In the abstract on rhenium(III) triazenido complexes, condense the paragraph that begins "The compound [ReOCl₃(PPh₃)₂] reacts" into a short bulleted list that keeps its main facts.

§ Text segment

━━━━━━━━━━━━━━━━━━━━━━━━━━━━━━

Synthesis and characterization of paramagnetic triazenido-complexes of rhenium(III). The crystal structure of [ReCl2(p-MeC6H4NNNC6H4Me-p)(PPh3)2]

Abstract

The compound [ReOCl₃(PPh₃)₂] reacts with Li(RN₃R)(R =p-MeC₆H₄,Ph, p-FC₆H₄, or p-ClC₆H₄) in boiling tetrahydrofuran to yield new complexes of Re^III of the type [ReCl₂(RNNNR)(PPh₃)₂]. The i.r. spectra suggest that the organonitrogen ligand acts as a chelating ligand and that the two chlorine ligands are in cis position. Magnetic susceptibility measurements on the solids have demonstrated the presence of unpaired electrons, which affect the ¹H n.m.r. spectra, the resonance signals being shifted up- and down-field with respect to SiMe₄. The crystal structure of the title compound was determined by the X-ray analysis using counter data. The compound crystallizes in the monoclinic system, space group P2₁/a, with a= 14.50(1), b= 24.68(1), c= 12.91(1)Å, and β= 108.50(4)° for Z= 4. The structure was refined to R= 0.075. The rhenium atom is in a distorted octahedral co-ordination with two axial PPh₃ groups, two cis-chlorine atoms, and the chelate ligand which forms a four-membered ring with the metal.

━━━━━━━━━━━━━━━━━━━━━━━━━━━━━━

§ Given entries
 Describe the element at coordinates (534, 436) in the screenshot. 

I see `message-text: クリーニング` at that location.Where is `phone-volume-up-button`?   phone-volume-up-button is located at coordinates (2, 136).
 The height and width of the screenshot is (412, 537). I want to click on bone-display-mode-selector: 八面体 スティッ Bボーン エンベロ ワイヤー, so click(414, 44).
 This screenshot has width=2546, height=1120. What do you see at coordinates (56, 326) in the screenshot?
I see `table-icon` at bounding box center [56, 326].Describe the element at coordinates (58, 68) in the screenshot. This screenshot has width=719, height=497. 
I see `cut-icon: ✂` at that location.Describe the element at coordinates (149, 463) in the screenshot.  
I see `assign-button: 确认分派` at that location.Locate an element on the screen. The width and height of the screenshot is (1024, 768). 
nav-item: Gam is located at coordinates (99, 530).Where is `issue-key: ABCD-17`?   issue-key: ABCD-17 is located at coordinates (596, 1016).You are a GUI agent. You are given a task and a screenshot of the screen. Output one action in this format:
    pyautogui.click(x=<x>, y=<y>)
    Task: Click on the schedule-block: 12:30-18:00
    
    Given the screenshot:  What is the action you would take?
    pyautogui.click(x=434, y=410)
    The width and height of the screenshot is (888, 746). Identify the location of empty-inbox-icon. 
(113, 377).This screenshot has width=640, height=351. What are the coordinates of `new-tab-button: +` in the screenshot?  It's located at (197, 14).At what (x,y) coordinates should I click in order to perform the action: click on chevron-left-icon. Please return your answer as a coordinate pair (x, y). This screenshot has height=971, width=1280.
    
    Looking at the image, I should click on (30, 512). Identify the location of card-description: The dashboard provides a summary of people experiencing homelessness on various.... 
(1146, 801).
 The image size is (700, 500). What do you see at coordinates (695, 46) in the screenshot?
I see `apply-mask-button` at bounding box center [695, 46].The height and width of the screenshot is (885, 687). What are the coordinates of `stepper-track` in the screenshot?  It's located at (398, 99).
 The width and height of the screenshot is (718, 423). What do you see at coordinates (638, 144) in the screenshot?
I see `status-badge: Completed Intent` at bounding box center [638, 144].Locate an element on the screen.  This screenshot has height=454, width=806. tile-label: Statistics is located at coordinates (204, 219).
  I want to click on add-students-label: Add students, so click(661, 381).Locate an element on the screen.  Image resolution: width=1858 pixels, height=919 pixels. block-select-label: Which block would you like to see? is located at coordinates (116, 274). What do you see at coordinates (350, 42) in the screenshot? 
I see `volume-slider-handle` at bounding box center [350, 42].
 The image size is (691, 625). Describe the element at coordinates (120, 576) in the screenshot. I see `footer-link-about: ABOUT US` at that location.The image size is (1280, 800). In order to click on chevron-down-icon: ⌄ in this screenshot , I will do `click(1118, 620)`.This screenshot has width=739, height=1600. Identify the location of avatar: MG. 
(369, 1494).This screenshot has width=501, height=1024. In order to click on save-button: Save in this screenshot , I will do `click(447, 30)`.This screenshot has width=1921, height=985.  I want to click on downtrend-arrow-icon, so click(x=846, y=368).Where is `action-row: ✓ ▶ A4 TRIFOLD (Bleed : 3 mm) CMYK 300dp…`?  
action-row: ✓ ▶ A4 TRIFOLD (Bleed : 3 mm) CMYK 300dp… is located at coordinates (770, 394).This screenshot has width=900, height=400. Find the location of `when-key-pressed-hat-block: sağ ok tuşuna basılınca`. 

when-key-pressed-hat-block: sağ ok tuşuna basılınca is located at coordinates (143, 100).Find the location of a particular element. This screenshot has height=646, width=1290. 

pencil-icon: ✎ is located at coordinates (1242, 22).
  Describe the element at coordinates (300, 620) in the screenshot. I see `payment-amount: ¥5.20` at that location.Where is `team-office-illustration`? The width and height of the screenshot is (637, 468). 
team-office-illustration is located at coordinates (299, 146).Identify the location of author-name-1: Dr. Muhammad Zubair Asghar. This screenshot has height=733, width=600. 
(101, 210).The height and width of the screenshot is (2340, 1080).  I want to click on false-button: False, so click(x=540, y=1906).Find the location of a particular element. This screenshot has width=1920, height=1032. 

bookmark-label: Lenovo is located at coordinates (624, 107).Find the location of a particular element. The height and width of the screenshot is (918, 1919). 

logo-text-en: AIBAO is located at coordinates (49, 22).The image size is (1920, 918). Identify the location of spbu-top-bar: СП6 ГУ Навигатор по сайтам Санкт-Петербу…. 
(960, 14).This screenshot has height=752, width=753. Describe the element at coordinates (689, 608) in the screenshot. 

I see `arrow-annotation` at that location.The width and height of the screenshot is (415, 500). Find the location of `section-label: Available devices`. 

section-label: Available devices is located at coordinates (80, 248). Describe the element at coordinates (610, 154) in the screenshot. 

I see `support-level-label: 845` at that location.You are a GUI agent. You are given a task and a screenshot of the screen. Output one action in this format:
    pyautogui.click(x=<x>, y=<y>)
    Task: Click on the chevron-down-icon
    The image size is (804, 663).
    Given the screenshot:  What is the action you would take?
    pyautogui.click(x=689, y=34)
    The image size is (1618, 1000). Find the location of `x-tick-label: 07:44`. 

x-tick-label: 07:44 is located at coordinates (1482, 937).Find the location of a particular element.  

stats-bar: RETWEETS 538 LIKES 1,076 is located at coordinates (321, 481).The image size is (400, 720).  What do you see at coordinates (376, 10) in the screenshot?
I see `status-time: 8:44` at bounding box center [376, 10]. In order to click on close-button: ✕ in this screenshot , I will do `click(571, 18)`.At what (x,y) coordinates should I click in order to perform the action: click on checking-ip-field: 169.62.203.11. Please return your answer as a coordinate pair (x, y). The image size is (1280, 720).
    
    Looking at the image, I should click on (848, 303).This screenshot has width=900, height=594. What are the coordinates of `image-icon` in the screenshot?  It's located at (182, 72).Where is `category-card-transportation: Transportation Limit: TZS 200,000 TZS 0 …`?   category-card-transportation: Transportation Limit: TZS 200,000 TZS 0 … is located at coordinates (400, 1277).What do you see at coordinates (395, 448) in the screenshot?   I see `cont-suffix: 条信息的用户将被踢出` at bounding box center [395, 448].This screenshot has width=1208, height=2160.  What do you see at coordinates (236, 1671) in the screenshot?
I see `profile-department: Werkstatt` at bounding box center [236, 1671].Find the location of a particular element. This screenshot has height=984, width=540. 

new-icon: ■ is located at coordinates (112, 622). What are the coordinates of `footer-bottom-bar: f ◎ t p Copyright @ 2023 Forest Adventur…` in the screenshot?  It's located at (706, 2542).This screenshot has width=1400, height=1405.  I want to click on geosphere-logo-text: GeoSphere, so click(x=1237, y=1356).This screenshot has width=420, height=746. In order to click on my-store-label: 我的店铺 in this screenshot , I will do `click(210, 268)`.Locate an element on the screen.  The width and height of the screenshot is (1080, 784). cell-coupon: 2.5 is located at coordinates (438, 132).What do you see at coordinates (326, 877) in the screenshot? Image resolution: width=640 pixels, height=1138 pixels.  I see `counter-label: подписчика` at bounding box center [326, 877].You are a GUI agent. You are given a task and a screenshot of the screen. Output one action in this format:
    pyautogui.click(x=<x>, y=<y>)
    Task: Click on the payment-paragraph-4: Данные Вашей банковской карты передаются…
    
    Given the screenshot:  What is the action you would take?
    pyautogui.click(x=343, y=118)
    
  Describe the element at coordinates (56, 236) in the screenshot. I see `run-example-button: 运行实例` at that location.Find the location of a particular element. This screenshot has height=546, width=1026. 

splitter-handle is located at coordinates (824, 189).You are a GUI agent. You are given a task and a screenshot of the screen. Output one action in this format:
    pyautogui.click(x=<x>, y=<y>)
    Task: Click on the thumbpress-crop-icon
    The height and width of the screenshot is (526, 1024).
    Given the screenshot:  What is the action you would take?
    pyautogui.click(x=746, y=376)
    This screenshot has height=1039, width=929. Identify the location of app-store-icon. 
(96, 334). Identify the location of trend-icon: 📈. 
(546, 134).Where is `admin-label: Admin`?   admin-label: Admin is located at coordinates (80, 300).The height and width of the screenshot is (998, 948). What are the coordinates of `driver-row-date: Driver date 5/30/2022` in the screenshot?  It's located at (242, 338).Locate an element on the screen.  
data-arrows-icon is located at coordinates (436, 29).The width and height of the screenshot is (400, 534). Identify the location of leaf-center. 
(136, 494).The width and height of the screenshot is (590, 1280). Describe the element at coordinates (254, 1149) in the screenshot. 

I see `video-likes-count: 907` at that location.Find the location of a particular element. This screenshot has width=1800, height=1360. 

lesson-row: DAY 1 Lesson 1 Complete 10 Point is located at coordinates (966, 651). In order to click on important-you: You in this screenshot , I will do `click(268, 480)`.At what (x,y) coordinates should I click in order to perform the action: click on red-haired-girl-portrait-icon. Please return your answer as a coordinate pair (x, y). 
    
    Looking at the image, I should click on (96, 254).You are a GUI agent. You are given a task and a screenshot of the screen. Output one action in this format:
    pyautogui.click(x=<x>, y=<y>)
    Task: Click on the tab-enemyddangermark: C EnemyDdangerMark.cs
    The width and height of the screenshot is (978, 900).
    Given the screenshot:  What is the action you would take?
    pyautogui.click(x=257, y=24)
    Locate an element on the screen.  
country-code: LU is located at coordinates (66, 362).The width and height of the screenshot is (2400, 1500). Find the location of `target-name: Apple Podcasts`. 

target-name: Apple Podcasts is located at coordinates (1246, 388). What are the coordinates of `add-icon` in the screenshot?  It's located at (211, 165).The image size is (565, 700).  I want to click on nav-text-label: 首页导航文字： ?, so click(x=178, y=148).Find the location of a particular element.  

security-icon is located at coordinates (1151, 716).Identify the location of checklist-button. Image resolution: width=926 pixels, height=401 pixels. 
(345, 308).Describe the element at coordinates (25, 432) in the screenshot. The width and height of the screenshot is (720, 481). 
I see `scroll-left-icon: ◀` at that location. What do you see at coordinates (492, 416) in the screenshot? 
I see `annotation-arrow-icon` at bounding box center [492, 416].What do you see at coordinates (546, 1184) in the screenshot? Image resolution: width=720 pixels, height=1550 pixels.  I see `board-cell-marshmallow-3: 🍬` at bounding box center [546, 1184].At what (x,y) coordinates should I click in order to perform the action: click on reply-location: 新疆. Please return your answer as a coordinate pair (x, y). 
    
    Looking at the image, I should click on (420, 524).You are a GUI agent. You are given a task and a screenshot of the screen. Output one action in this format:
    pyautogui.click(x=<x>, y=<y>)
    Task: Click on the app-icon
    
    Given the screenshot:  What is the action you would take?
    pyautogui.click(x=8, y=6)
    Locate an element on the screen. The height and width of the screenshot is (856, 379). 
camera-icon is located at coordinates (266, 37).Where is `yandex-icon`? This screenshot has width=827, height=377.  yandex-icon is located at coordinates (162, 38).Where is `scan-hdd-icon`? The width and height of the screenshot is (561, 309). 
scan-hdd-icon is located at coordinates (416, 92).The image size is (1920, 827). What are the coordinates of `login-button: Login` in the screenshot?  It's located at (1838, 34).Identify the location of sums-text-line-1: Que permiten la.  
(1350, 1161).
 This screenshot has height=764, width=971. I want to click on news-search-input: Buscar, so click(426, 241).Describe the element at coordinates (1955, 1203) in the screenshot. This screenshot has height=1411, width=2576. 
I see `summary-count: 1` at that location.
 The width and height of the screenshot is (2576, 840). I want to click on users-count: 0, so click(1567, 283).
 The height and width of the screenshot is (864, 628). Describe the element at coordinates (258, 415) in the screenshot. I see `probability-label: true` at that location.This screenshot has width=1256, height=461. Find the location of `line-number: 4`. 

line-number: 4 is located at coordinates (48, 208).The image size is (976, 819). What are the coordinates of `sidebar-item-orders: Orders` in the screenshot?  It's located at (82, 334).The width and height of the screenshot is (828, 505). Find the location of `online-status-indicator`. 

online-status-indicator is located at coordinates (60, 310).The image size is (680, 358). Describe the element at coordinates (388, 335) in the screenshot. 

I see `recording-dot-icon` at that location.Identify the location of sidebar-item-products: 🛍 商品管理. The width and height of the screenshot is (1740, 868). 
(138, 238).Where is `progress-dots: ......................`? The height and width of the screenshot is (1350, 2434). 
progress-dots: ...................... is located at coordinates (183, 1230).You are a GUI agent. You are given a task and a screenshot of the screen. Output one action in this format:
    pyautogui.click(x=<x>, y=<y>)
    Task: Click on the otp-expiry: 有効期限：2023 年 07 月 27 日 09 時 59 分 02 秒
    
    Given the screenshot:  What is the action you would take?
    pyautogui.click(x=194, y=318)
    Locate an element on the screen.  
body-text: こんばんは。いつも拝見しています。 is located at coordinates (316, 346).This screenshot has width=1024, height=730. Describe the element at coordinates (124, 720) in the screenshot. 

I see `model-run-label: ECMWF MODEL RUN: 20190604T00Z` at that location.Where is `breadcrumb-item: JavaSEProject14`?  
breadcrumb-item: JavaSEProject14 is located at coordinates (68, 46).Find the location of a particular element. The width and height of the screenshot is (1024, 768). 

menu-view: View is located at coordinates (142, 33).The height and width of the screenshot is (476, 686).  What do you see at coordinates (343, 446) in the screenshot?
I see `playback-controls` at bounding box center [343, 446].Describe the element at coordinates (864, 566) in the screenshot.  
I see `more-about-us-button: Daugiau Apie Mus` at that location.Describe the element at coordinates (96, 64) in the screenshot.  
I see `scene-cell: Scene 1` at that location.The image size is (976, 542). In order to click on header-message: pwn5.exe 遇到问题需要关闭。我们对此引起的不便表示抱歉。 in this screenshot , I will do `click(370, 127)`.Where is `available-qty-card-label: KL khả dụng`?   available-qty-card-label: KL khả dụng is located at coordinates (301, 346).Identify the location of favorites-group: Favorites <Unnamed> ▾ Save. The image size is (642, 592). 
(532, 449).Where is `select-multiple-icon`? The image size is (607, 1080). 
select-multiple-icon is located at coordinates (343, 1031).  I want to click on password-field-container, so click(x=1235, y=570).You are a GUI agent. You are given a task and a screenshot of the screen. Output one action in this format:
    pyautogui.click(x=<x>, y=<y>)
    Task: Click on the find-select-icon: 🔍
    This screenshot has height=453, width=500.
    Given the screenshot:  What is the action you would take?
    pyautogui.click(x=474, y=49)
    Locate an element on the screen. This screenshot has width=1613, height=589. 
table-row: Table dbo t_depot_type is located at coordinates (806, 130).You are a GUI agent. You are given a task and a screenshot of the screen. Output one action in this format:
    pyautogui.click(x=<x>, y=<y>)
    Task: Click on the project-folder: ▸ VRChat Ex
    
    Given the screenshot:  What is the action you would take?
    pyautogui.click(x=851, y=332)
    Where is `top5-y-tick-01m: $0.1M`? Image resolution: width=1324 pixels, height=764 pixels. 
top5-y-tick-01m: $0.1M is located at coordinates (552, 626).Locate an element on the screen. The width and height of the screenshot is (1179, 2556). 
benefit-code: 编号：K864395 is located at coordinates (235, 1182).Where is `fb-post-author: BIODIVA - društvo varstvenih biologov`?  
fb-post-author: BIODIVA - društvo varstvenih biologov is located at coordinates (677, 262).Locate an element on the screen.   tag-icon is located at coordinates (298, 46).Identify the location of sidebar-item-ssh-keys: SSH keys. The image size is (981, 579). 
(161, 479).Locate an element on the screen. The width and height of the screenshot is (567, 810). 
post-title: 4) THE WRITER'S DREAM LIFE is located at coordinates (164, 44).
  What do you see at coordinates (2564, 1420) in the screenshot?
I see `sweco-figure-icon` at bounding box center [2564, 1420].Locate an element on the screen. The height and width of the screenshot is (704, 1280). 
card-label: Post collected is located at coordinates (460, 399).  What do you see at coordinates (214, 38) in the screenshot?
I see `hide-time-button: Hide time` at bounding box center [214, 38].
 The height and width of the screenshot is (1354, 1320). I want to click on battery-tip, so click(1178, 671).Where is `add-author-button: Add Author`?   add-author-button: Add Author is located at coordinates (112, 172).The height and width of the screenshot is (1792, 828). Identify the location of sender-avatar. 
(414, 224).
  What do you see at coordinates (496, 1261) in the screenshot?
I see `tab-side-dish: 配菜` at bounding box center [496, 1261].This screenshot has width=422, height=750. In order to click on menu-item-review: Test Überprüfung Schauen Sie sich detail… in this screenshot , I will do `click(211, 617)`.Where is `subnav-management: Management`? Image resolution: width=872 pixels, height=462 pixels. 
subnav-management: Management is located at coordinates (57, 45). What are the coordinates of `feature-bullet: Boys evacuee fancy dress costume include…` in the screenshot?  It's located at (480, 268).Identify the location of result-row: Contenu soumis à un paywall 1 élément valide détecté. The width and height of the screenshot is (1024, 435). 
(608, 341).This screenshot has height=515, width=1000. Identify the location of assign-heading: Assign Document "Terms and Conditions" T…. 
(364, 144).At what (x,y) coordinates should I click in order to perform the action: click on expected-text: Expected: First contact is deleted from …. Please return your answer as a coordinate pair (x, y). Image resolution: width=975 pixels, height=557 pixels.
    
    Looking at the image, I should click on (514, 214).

━━━━━━━━━━━━━━━━━━━━━━━━━━━━━━

§ Response box
- Heating [ReOCl₃(PPh₃)₂] with Li(RN₃R) (R = p-MeC₆H₄, Ph, p-FC₆H₄, or p-ClC₆H₄) in boiling tetrahydrofuran gives new Re^III complexes, [ReCl₂(RNNNR)(PPh₃)₂].
- IR spectra point to a chelating organonitrogen ligand and cis chlorine ligands.
- Magnetic susceptibility shows unpaired electrons. These shift the ¹H NMR signals both up-field and down-field of SiMe₄.
- X-ray analysis of the title compound shows monoclinic crystals, space group P2₁/a: a = 14.50(1), b = 24.68(1), c = 12.91(1) Å, β = 108.50(4)°, Z = 4. The structure was refined to R = 0.075.
- Rhenium sits in a distorted octahedral coordination. It has two axial PPh₃ groups, two cis chlorines, and the chelate ligand, which forms a four-membered ring with the metal.